Smorgasbord of announcements from IBM includes cloud for deep learning, cloud for compliance, and cloud for scientists
IBM has made three announcements concerning its cloud offerings, which have been tailored for particular vertical industry segments.
The first concerns a private cloud version of its collaborative development environment, called the Data Science Experience. This is geared towards the scientific community.
The second concerns a deep learning cloud that is claimed to significantly reduce deep learning training time thanks to the inclusion of GPU technology.
And the third announcement centres around a more controlled offering for the enterprise market, where compliance and security challenges can often hinder the adoption of cloud technology.
The launch of a private cloud version of IBM’s collaborative development environment, called Data Science Experience Local, is aimed at helping businesses and scientists working with sensitive data.
“The workplace is designed to help data scientists more easily and quickly collaborate on analytic models that developers can use to build intelligent applications,” said IBM, citing the problem of data scientists having to work with mountains of data that are pulled into servers and data centres.
This means that for some some organizations, moving that data to the cloud isn’t an option due to such constraints as volume, siloed systems and compliance requirements.
IBM says that its Data Science Experience Local, is completely self-contained and resides within an organisation’s own servers and data centre.
It also comes with all the necessary software to run and manage the development environment, including local installations of Apache Spark and Object Storage in addition to Data Science Experience services.
It runs in Kubernetes, an open source cluster manager.
“Industries from healthcare to financial services, demand greater rigor around the ingestion, sharing and analysing of their critical data,” said Rob Thomas, General Manager, IBM Analytics. “With the new local version of the Data Science Experience, data scientists now have a collaborative development environment from within a private cloud setting to quickly and securely extract valuable insights in order to make strategic, data-driven decisions.”
The second cloud announcement the IBM Cloud geared towards advance performance often associated with training deep learning models.
Big Blue says it has the benchmarks to prove the NVIDIA Tesla P100 GPU accelerators on the IBM Cloud (revealed in February) can provide up to 2.8 times more performance than the previous generation NVIDIA Tesla K80 for certain test cases.
It believes these benchmarks means that it can reduce deep learning training time by up to 65 percent compared to NVIDIA Tesla K80 GPU accelerators on IBM Cloud.

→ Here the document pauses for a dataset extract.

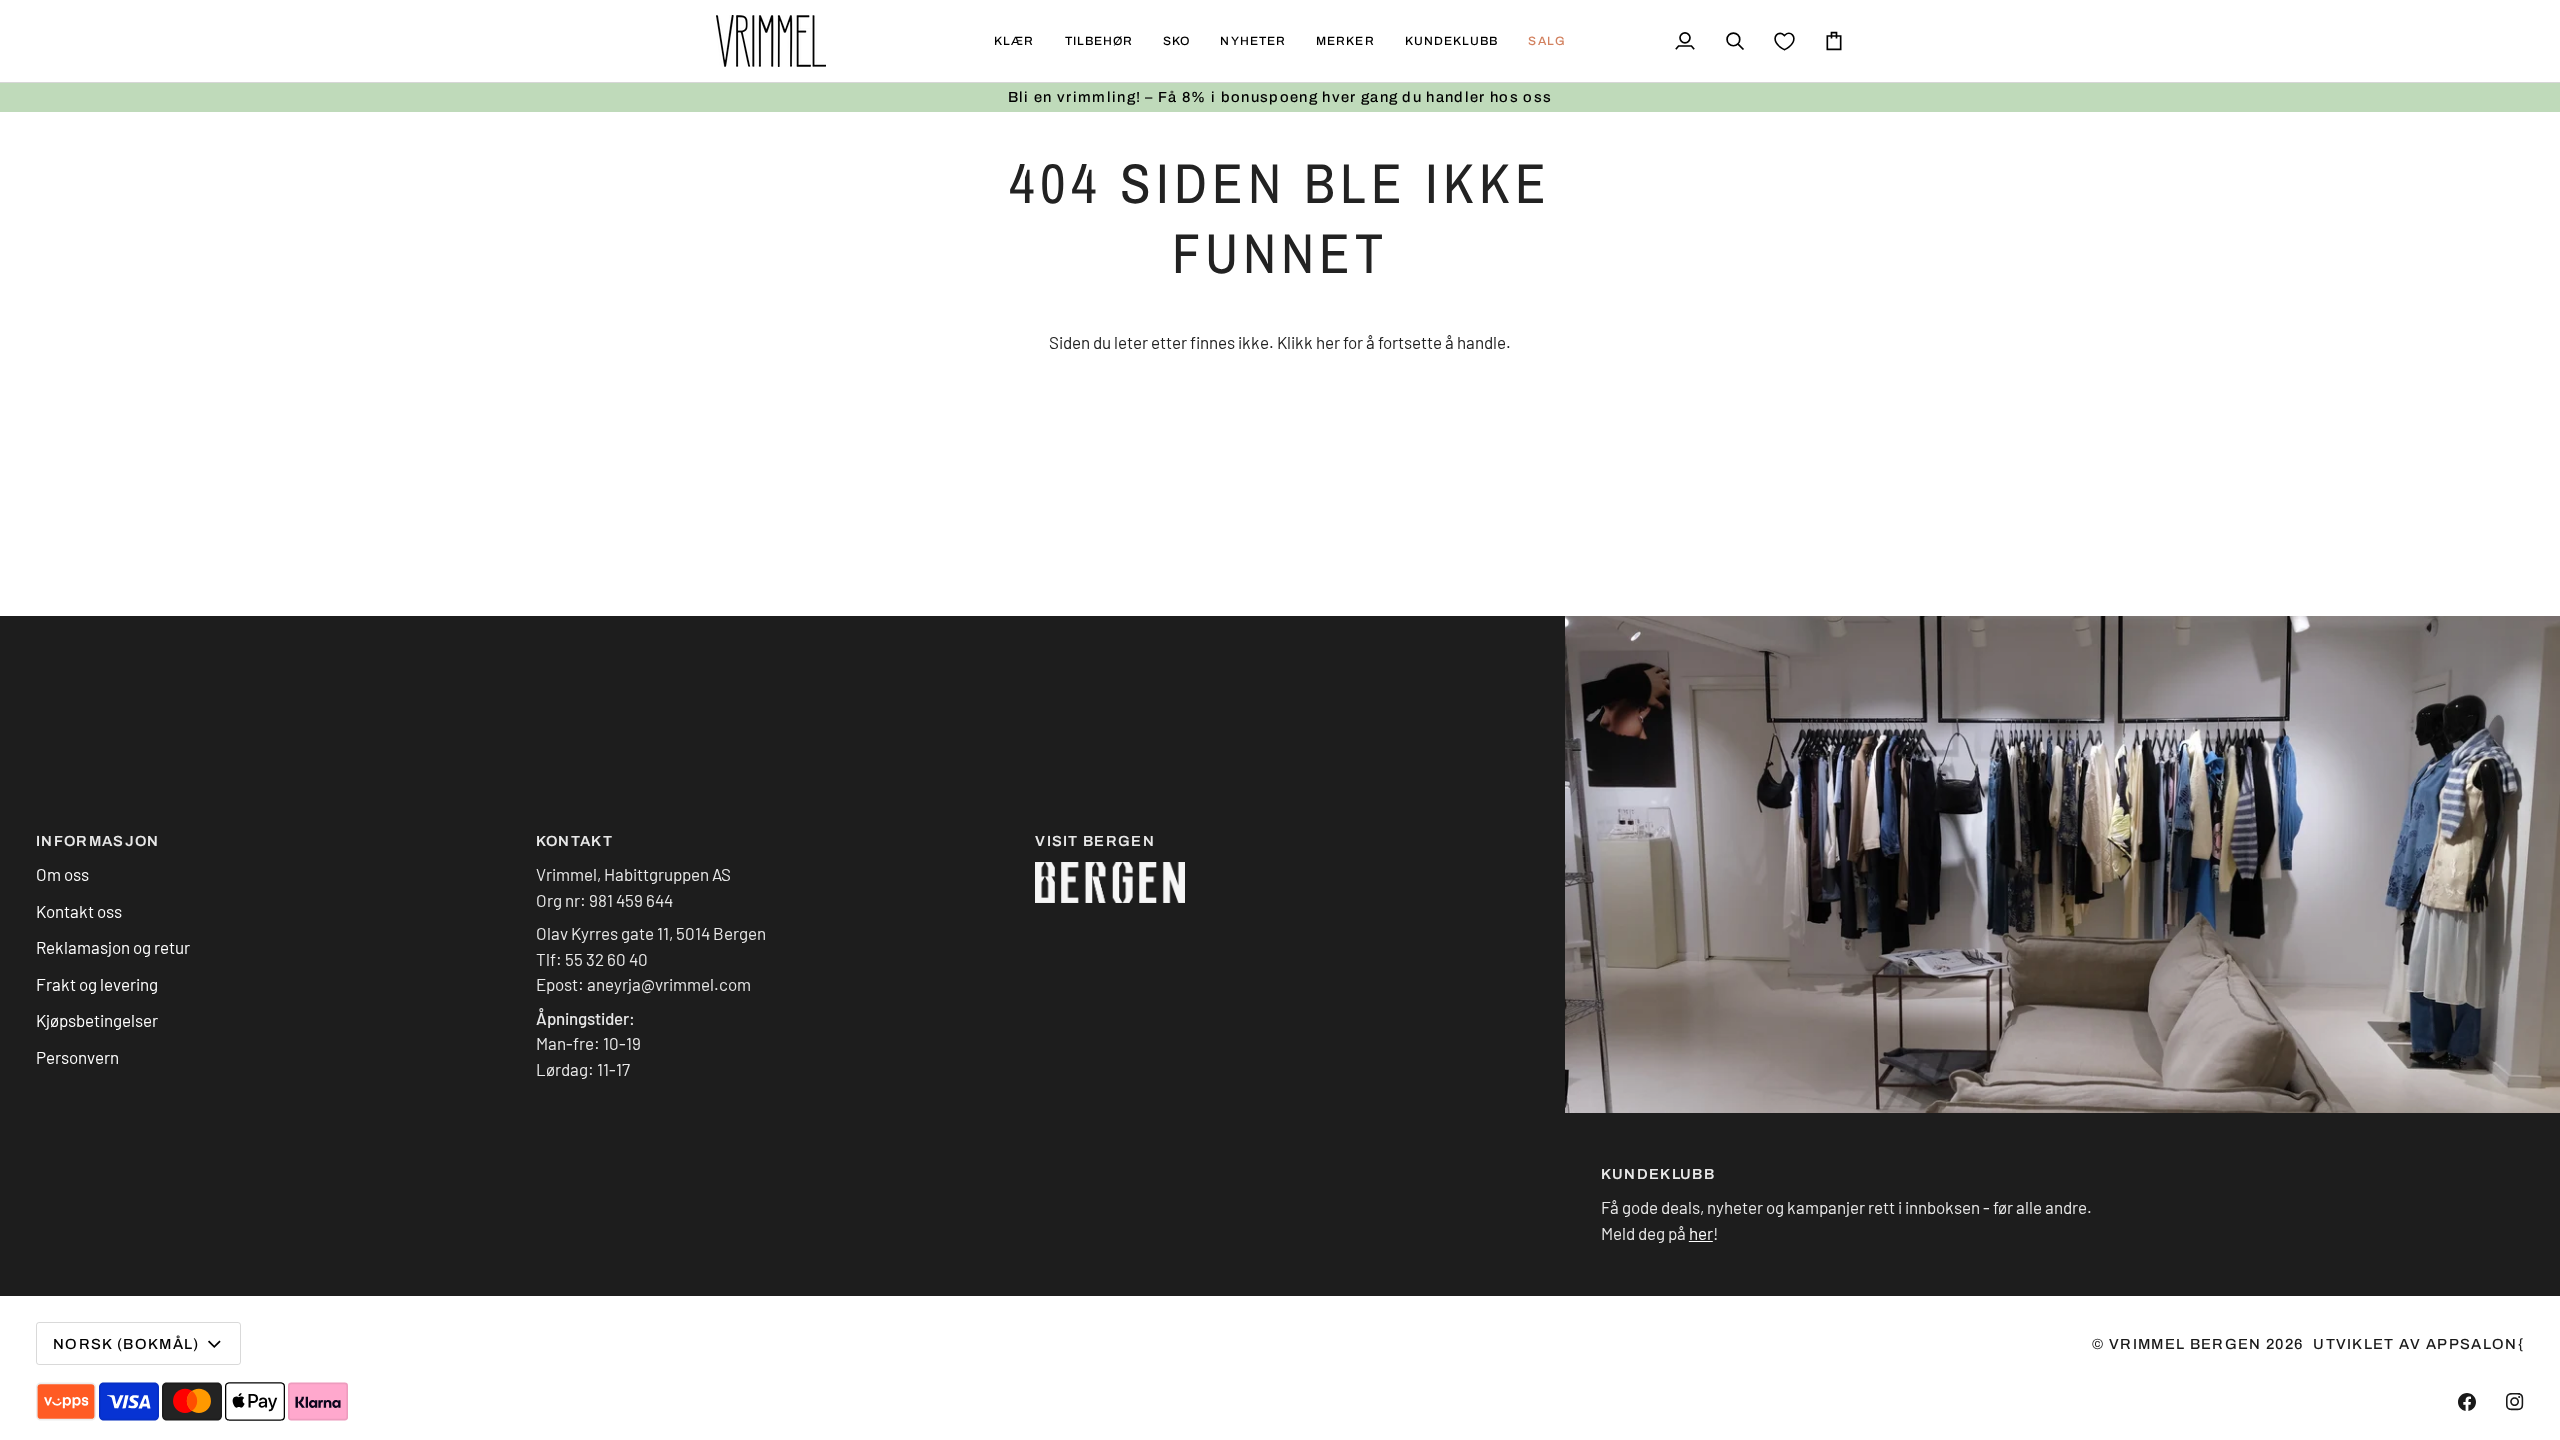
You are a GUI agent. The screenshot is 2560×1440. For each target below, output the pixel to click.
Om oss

This is needed as demand for AI applications is growing rapidly, and IBM said that deep learning techniques are a key driver behind the increased demand for and sophistication of AI applications.
However, training a deep learning model to do a specific task is a compute-heavy process that can be time and cost-intensive.
“Innovation in AI is happening at a breakneck speed thanks to advances in cloud computing,” said John Considine, general manager, cloud infrastructure services at IBM. “As the first major cloud provider to offer the NVIDIA Tesla P100 GPU, IBM Cloud is providing enterprises with accelerated performance so they can quickly and more cost-effectively create sophisticated AI and cognitive experiences for their end-users.”
The third and final cloud announcement from IBM is aimed at the enterprise market, where precise control is often needed over cloud environments for security and compliance reasons.
The new virtual server offering is called Dedicated Hosts, and will supplement IBM’s existing single-tenant offering by giving clients maximum control of their cloud workload placement and post-deployment management.
Dedicated Hosts is actually a physical server with workload capacity entirely dedicated to a single client’s use. This makes it ideal for businesses migrating to a public cloud environment, but which still require exact control and visibility into where their data and workloads reside.
“Enterprises turn to IBM because they want cloud infrastructure that is flexible and easy to scale, while providing higher levels of control and visibility to help as they meet their regulatory and compliance requirements,” said John Considine, general manager, cloud infrastructure services at IBM.
IBM plans to make Dedicated Hosts available in June 2017.